Vertex formats have a fixed component order. The following component formats are supported:

Color:
- 16-bit: RGB565, RGBA5551, RGBA4444
- 32-bit: RGBA8888 (32-bit)
Normals: 8-bit signed, 16-bit signed, 32-bit float
Positions: 8-bit signed, 16-bit signed, 32-bit float
Bone weights: 8-bit unsigned, 16-bit unsigned, 32-bit float
Texture coordinates: 8-bit unsigned, 16-bit unsigned, 32-bit float

Due to the limited range of 8-bit and 16-bit texture coordinate formats, you can specify an additional offset and scale as floating point numbers to stretch them to the range you need.

Note that the unsigned fixed point formats have the same scale factor as the signed ones. This means that an 8-bit texture coordinate is divided by 128.0, not 256.0, before being fed into the scale/offset, and thus can represent numbers from 0.0 to 2.0.

In through mode, positions behave a bit differently (and normals and bone weights are of course not used). They then specify integer pixel screen coordinates.

Framebuffers and memory

The PSP GPU can draw to four different color framebuffer formats: RGBA5551, RGBA565, RGBA4444, RGBA8888. It only supports a single depth buffer format, 16-bit, although it's laid out differently in memory depending on whether the color format is 16-bit or 32-bit. This matters when games try to read from it. More information in the page about image formats.

A game has full control over video memory, and can alias/cast the various image formats on top of each other - so you can render to a 16-bit "RGB565" target for example, and texture from it as if it were a paletted texture, even though it isn't. As we will see, this allows for some really cool tricks, like Burnout's lens flare.

The GPU can only draw into VRAM, but it can read textures from regular RAM in addition to VRAM, at a slightly reduced rate. This means that games don't really need to stream textures to VRAM like on the PS2.

Memory performance has a few quirks. For example, it's profitable to draw 2D images in 64- or 32- pixel wide vertical strips, depending on color depth and texture format. This is why screen clears are usually performed as a series of vertical strips.

Primitives

The PSP supports the usual set of primitives: LINE, LINE_STRIP, TRIANGLE_LIST, TRIANGLE_STRIP, TRIANGLE_FAN. In addition, a screen-space RECTANGLE primitive type is suppported, which like lines are specified by just two points. The result is a filled screen-space rectangle, with UVs rotated according to the relative positions of the two points.

Curve rendering

It's got a bezier/spline curve drawing unit! It can draw rectangular bezier patches and b-spline patches with knots, with some limitations. It's underused by games, mainly used by games with large landscape things like some snowboarding games, Test Drive, Pursuit Force and a few others. There are also some early games that use it for drawing simple 2D rectangles, for no good reason, like Puzzle Bobble. Additionally, Loco Roco uses it.

Clipping

The PSP does not have a full clipper unit. It does have a near plane clipper (that behaves a bit strangely) but the other sides of the view frustum need to be handled by software.

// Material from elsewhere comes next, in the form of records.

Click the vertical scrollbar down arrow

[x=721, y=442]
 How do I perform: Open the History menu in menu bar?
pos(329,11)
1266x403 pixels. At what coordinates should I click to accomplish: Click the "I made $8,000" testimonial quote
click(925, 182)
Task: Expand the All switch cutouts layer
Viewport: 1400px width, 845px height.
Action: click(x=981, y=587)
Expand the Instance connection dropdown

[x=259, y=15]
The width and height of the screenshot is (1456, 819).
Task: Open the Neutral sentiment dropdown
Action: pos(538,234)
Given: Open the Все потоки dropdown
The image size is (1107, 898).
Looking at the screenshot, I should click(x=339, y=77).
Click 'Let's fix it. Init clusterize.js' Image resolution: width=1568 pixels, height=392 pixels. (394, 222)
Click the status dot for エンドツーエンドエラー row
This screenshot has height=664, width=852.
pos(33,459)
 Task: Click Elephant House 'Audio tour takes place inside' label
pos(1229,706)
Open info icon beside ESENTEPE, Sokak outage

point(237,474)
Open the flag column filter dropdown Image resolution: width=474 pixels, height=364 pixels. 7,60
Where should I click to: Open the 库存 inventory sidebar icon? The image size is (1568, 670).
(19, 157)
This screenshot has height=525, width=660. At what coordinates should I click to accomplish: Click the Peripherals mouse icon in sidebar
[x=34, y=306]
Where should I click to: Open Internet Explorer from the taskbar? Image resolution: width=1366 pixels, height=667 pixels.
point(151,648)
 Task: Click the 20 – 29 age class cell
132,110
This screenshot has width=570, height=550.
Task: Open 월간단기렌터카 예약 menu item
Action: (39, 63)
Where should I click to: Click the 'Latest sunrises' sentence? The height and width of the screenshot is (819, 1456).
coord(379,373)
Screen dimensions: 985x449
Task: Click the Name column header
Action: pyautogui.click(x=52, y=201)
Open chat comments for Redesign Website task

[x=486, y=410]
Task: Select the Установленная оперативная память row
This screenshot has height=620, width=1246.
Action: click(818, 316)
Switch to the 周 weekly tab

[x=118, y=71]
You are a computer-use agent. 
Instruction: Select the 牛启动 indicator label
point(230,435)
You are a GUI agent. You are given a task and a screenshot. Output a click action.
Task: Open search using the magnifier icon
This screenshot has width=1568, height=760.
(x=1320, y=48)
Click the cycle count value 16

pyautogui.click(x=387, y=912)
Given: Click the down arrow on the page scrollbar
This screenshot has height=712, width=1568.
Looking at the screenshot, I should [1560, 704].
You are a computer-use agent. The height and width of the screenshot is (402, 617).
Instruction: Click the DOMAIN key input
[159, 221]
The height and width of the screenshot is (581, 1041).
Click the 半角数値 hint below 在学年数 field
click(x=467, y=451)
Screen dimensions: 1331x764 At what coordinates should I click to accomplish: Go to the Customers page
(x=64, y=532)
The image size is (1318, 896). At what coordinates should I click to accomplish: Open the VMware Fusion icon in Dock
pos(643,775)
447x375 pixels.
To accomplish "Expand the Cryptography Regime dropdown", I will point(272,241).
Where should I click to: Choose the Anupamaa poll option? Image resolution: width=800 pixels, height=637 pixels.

Since the clipper only has one plane, it relies on guardbands for clipping on the sides. Unfortunately this guardband is not infinite - triangles that reach outside a virtual 4096x4096 viewport are discarded. And some games rely on that, so it must be emulated (notoriously, the TOCA racing games have horrible artifacts if you don't).

Raw display list access

Games write display lists directly into RAM, generally using a SDK-provided library but many games bypass it entirely and even load raw display lists directly from disk.

Display list commands are all 32 bits in size, out of which the upper 8 bits is a command number, and the remaining 24 bits represent data. This means that commands that load floating point values such as matrix coefficients really can only specify 24 bits of payload and not full 32-bit floats for example. This is solved by simply chopping the lower 8 bits off of the mantissa of regular floats - usually, there's still enough precision. All transform matrices and most light parameters (except the ones that are 8-bit) are in this 24-bit float format.